*Exercises*:
A. Answer these questions from the blog post about mobile in 2016:
(i) According to the post, how much longer does the average UK user spend on a smartphone than on laptops or PCs?
(ii) What percentage of clicks in the UK does mobile account for?
(iii) How much are marketers expected to spend on mobile advertising next year?
B. Pick up the blog post about mobile in 2016 after its last sentence and keep writing it.

*Excerpt*:
++++++++++++++++++++

Blog / 4th January 2016

In 2015 mobile became the UK internet user’s number one device. Ofcom officially branded the UK as a ‘smartphone society’, with the average user spending twice as long using a smartphone than laptops or PCs.

Posted by Alex Klose

In 2015 mobile became the UK internet user’s number one device. Ofcom officially branded the UK as a ‘smartphone society’, with the average user spending twice as long using a smartphone than laptops or PCs.

Mobile has now not only become our primary method of going digital, it is a focal point for controlling and managing all aspects of our day to day life.

I hope by now every marketer has understood that the real battle of consumer attention is won on mobile. So what can we expect in 2016?

Mobile Ad-blocking : The next big headache?

Mobile now accounts for over 45% of ad impressions, 50% of clicks, 46% of spend and 43% of conversions in the UK. There is no question mobile advertising has now cemented its place in marketers media mix as an advertising channel that connects with audiences. Next year alone marketers are expected to spend $100bn on mobile advertising. However, will mobile ad-blocking gain more momentum and become the next big headache?

At the end of this year we know that mobile operators are exploring the idea of blocking advertising on their networks. Can you really blame them? They are shouldering the huge cost of deploying the infrastructure that enables high-speed mobile communication, and yet companies such as Google and Facebook are regarded as the great digital enablers. The huge pressure on mobile operators to further invest in faster network infrastructure is increased when you consider that sustained growth in market share and revenues is very difficult to achieve, and most of them compete in completely saturated markets.

++++++++++++++++++++

*Material provided*:
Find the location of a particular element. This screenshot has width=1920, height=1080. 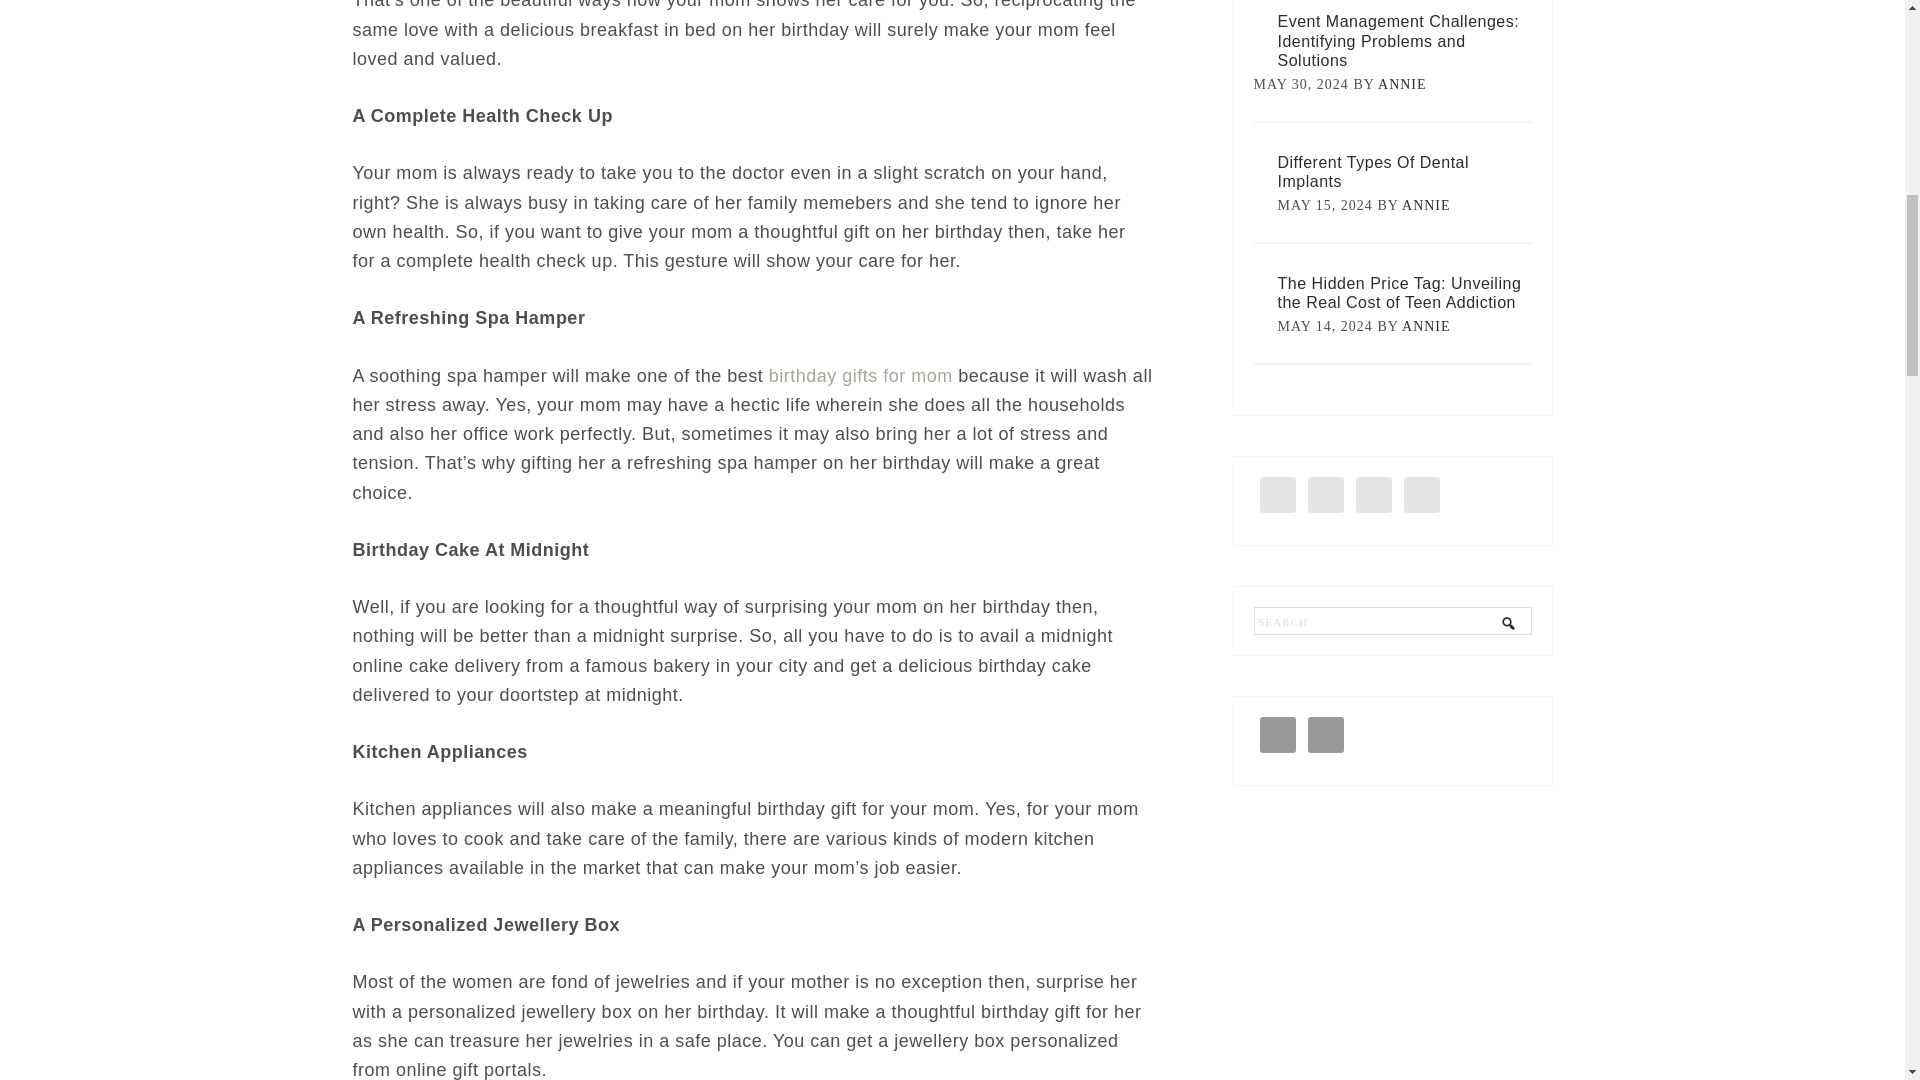

Different Types Of Dental Implants is located at coordinates (1374, 172).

++++++++++++++++++++

*Task responses*:
A.
(i) Twice as long.
(ii) 50%.
(iii) $100bn.

B.
We do not know how mobile operators will deploy ad-blocking technology or how it will be introduced to the market. However, if they do, it is likely that the costs for advertising will increase, and that advertisers, media agencies and publisher will feel an impact. But maybe it will also sharpen the focus of advertisers again, ensuring adverts are more creative and are welcomed events, not an uninspiring intrusions.

The need for brands to explore messaging apps.

For the last two to three years consumers have shifted to new communication apps such as WhatsApp, Snapchat and Viber. In 2015 over 33 trillion messages were sent using these channels, compared to only 6 trillion SMS messages. It is fair to assume that the audiences will stay on these messaging channels for a while, but it is more than just messaging?

These communication apps are providing specific experiences that match the consumers’ lifestyle, snacking on bites of information here and there, constantly coming back for more. For example, if a mobile user wants to document or share an experience then they will most likely be using Instagram or Snapchat.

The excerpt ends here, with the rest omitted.